It was late at night when the call came in to the Roswell 911 center.
A woman in the wealthy Willow Springs golf club community was reporting that four burglars had broken into her home. Two were carrying guns.
But when police arrived at the home on Aug. 5 and spoke with the residents, it became clear they were dealing not with a home invasion, but a dangerous hoax perpetrated by a faceless hacker. Police say this kind of prank, known as “swatting” because it sends police and SWAT teams scrambling to a fake emergency, is far from funny. It puts any of metro Atlanta’s 5.3 million residents who have phones at risk, and puts officers in jeopardy.
For one thing, it diverts police resources from other important calls and sends emergency vehicles hurtling through traffic. It also endangers citizens, who could trigger a deadly police response if they encounter a responding officer looking for an armed suspect.
Police say the calls are almost impossible to trace. Roswell police notified AT&T about the incident, since the call was relayed through the company on a hearing impaired line, spokesman Lt. James McGee said.
“It could’ve originated overseas,” he said. “There’s no way of knowing.”
In the recent Roswell case, a hacker accessed the Voice-over-Internet Protocol system on the victim’s computer to place the call, McGee said.

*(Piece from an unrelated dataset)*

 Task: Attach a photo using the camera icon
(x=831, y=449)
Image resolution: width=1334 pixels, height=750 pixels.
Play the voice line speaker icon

The Roswell E-911 system identifies the source of incoming calls, whether cellular, land line or VoIP, said Terry O’Connell, day-watch communications supervisor. But, in this case, the call came in from a third party, AT&T, and was relayed to the 911 center.
Dispatchers know phony calls are possible, O’Connell said, but they have to treat each one as authentic.
Hackers also can use a “spoofing” service like Spoofcard.com to make another number appear on the 911 system’s caller ID.
Spoofing services can be useful for business people such as doctors who want to use their personal telephones without revealing private numbers. But, in a prankster’s hands, they can cause more than a little mischief.
“It really is putting innocent people at risk, and it is just a matter of time before one of these victims gets seriously injured,” said Kevin Kolbye, an assistant special agent in charge of the Dallas field office of the FBI who has investigated several swatting cases.
The motive could be revenge or mean-spirited meddling.
A spokesman for the U.S. attorney’s office in Atlanta said no swatting cases are being prosecuted locally, but charges against swatters have been brought successfully in other states.
The FBI office in Dallas was the first to bring federal charges in a swatting case in 2007. Investigators in that office have since indicted 10 people linked to making hundreds of phony 911 calls nationwide.
No one law enforcement agency is tracking swatting incidents. That makes it difficult to say whether incidents are increasing or whether they are just getting more attention, Kolbye said.
“I am not convinced it is an increasing crime,” Kolbye said. “I think people are copycatting, and there are groups doing this from the original group we arrested.”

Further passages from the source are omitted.